Agnessa Inshakova (Volgograd State University; Volgograd State University) & Alexander Goncharov (Volgograd State University) have posted Abduction for Juridical Science and Practice on SSRN. Here is the abstract:
The authors study the characteristic features that distinguish abduction from other methods of scientific research by comparing a number of methods: deductive, inductive, hypothetical-deductive, comparison with analogy. Abduction has emerged as a special way of searching for explanatory hypotheses because of the lack of a view of the need to limit the tasks of methodology, and also because of the view that the philosophy of science and logic must necessarily engage in the conceptual analysis of the emergence of new ideas and hypotheses in science. Abduction has such a way of reasoning that it corresponds to the scheme of real scientific research, starting the way with the establishment of some observable properties of phenomena, the scientist in conclusion tries to establish basic explanatory ideas.

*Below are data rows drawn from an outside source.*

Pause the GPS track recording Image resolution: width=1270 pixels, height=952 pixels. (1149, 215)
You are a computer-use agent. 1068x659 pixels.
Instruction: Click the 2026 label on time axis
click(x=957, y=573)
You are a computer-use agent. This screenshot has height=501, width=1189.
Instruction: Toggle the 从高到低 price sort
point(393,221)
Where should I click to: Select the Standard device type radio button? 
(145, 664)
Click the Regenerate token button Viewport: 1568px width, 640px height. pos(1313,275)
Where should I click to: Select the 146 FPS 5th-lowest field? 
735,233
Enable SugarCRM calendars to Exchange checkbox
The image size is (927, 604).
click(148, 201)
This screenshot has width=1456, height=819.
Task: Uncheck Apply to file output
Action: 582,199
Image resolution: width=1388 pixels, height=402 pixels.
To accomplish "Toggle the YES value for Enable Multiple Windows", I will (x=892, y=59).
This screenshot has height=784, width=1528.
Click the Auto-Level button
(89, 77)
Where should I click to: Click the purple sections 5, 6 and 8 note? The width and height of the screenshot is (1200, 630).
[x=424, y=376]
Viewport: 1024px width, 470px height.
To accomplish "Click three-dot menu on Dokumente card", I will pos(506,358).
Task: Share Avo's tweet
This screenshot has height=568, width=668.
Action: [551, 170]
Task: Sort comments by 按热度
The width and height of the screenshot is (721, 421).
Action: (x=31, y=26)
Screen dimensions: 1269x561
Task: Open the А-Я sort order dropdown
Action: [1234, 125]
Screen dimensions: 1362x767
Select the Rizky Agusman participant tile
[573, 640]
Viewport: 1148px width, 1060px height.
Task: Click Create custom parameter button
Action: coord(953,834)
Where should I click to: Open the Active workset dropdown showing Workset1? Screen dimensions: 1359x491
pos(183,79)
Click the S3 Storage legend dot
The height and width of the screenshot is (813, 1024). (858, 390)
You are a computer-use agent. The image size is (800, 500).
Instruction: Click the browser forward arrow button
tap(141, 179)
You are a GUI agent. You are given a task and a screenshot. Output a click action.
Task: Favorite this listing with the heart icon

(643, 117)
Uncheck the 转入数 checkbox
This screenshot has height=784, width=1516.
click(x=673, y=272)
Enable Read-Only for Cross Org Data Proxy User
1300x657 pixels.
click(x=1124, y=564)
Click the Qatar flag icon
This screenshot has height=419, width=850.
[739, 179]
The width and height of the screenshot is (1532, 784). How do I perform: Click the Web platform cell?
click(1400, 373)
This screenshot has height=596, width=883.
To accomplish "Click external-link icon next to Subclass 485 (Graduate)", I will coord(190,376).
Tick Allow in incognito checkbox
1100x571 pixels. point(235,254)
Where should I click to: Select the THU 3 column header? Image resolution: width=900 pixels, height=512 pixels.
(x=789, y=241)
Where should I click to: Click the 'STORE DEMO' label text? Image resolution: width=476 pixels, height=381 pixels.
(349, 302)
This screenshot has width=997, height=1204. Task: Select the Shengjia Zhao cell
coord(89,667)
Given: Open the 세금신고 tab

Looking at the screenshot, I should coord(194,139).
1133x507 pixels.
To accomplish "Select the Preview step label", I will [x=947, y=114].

Critics of the model of abductive reasoning made attempts to structure abduction to hypothetical reasoning, moreover, to the ordinary modified deductive scheme, that is, from the effect to the ground, and from action to inference. It does not reflect the specifics of the abductive course of reasoning from facts to an explanatory hypothesis. This specificity of abductive reasoning is difficult to structure, which becomes clear when referring to their epistemological analysis. According to the authors, abduction is one of the most important methods of studying any scientific category, a cognitive procedure, a method of scientific research that belongs to a class of plausible reasoning of a non-deductive nature, possessing a quasi-structure rather than a full-fledged stable structure.